JEREMY JONES, FREERIDER CALIFORNIEN

Snowboarder californien, Jeremy JONES est spécialisé dans le freeride. Attiré par la liberté, les grands espaces vierges et l’adrénaline, il explore le monde pour trouver les plus belles descentes. Il nous présente quelques aspects de son métier.

PROPOS RECUEILLIS PAR GAËTAN LEFÈVRE

 Jeremy Jones - SanteSportMagazine 27 - Credit Andrew Miller

Ambassadeur de la marque American Pistachio Growers®, dont il partage des origines californiennes, Jeremy JONES est peu connu en France. SantéSportMagazine a pu collecter quelques réponses brèves de l’athlète.

Comment avez-vous accueilli le fait d’être nominé parmi les aventuriers de l’année par le magazine National Geographic ?

J’ai été vraiment honoré de recevoir cette distinction. J’ai toujours adoré le National Geographic et, à force de regarder les photos de toutes ces contrées lointaines, j’ai fini par partir explorer le monde.

Comment définiriez-vous le freeride ?

Le freeride, c’est la pratique du snowboard sur des montagnes inexplorées. L’objectif étant d’aller sur les plus belles montagnes du monde et de les rider de la façon la plus performante possible.

Pourquoi pratiquez-vous le freeride et pas une autre discipline du snowboard ?

J’adore la liberté et la créativité que je peux ressentir quand je pars faire du snowboard dans des endroits où personne n’est jamais allé. Vous prenez beaucoup de risques pour rider dans des endroits du monde « vierges ».

Vous est-il déjà arrivé d’avoir peur lors d’une descente en freeride ?

La peur est souvent présente lorsque j’évalue une descente et que je décide si elle est sûre ou pas. Si je n’arrivais pas à transformer ma peur en confiance, je ne prendrais pas le risque de descendre la montagne.

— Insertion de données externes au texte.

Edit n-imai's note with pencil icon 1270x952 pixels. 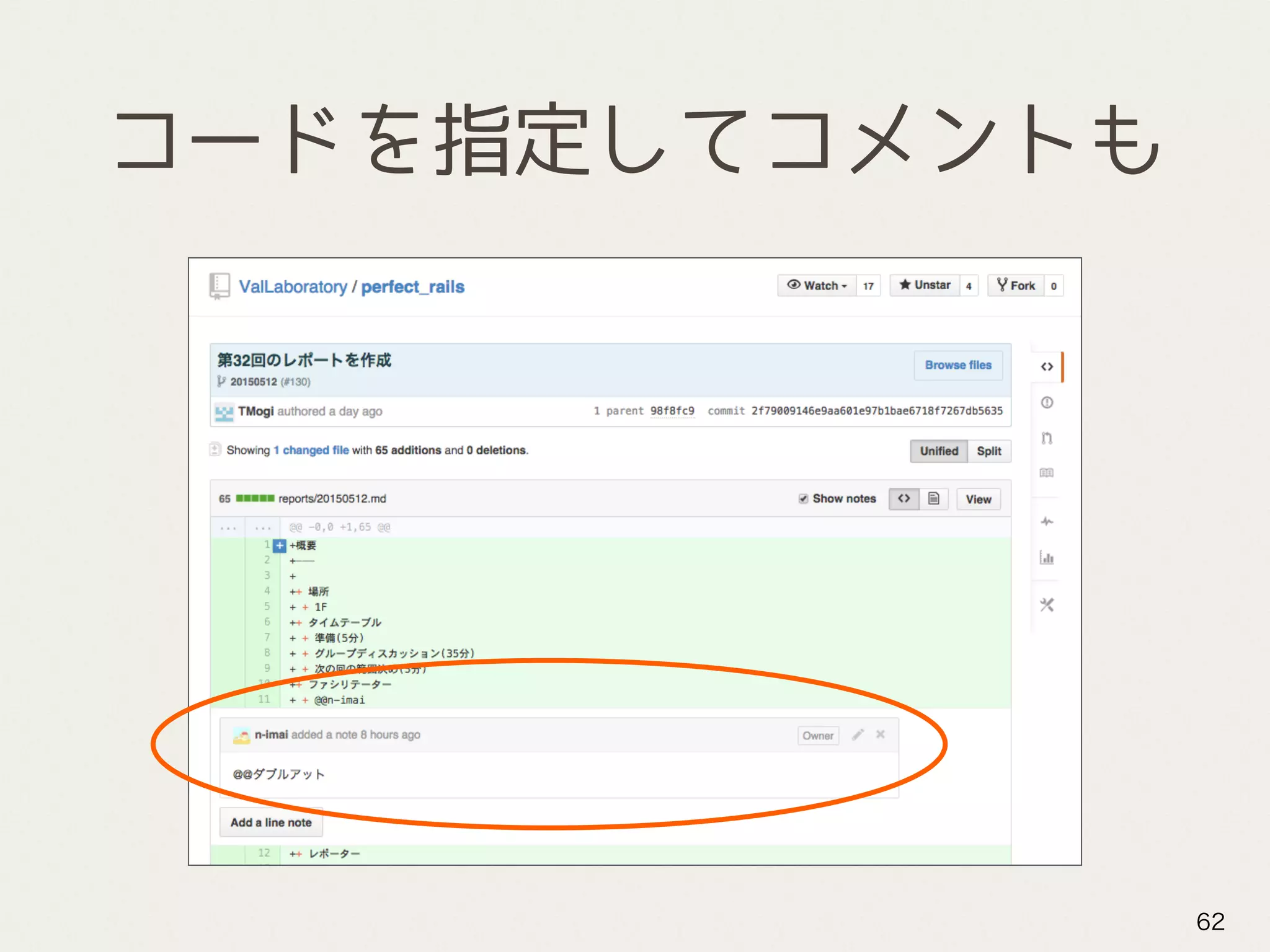tap(858, 735)
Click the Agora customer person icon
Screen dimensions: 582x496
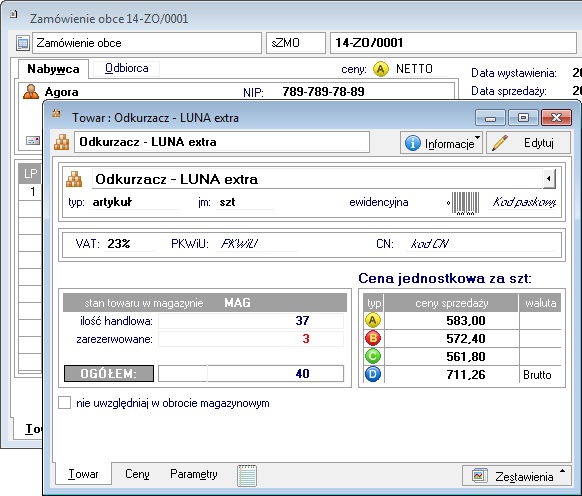click(x=31, y=92)
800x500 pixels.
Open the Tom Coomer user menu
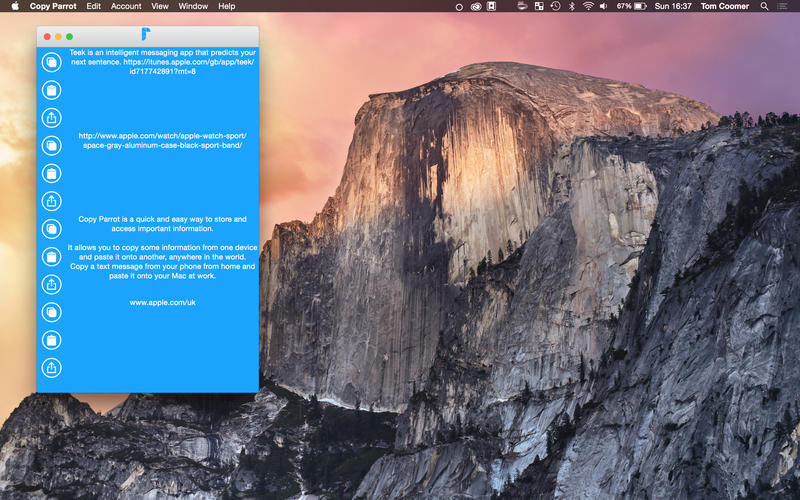coord(723,6)
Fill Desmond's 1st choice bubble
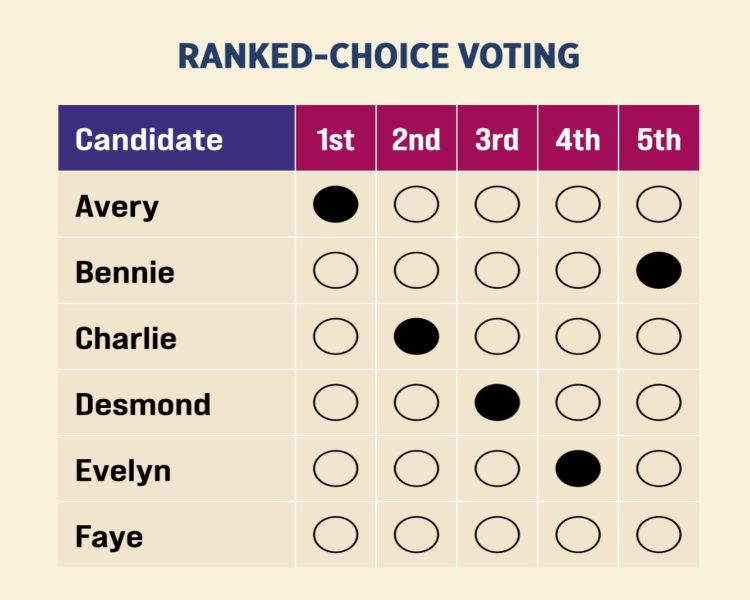 tap(335, 403)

Seul face à la nature, le freeride est-il plus dangereux que les autres disciplines de ski ?

Tout snowboarding pratiqué par des professionnels est considéré comme étant très risqué. Il faut sans cesse repousser ses limites. Et ne pas se blesser est la clef pour avoir une carrière longue de haut niveau.

Justement, vous êtes-vous déjà blessé en freeride ?

J’ai souvent eu de petites blessures mais rien de vraiment grave. Cependant, le risque est partout. J’ai, malheureusement, ridé des montagnes sur lesquelles mes partenaires ont subi de graves blessures.

Jeremy Jones 2 - SanteSportMagazine 27 - Credit Andrew Miller

Comment minimiser les risques et assurer au maximum sa sécurité ?

En vivant le moment présent, tout en ayant une connaissance précise de la montagne, afin de pouvoir interpréter les signes subtils qu’elle envoie. Il faut aussi être patient et attendre que les conditions soient bonnes, ne pas avoir peur de rentrer chez soi si le moindre doute existe. Il est aussi important de suivre son instinct.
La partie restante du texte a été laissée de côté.